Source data
■ ■ ■
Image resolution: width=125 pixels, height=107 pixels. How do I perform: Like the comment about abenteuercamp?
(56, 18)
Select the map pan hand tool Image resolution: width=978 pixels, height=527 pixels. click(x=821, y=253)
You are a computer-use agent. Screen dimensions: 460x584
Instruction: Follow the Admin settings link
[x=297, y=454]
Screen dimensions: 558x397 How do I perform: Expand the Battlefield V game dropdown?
■ ■ ■
- _What you need to do_
Take every line above that includes the string "dimensions" and return it.

- _Solution to the problem_
You are a computer-use agent. Screen dimensions: 460x584
Screen dimensions: 558x397 How do I perform: Expand the Battlefield V game dropdown?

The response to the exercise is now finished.